/---

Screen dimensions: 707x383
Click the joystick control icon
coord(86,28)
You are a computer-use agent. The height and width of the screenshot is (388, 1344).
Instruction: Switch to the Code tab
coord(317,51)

\---

Copy out the entire listing above exactly.

> Final answer
Screen dimensions: 707x383
Click the joystick control icon
coord(86,28)
You are a computer-use agent. The height and width of the screenshot is (388, 1344).
Instruction: Switch to the Code tab
coord(317,51)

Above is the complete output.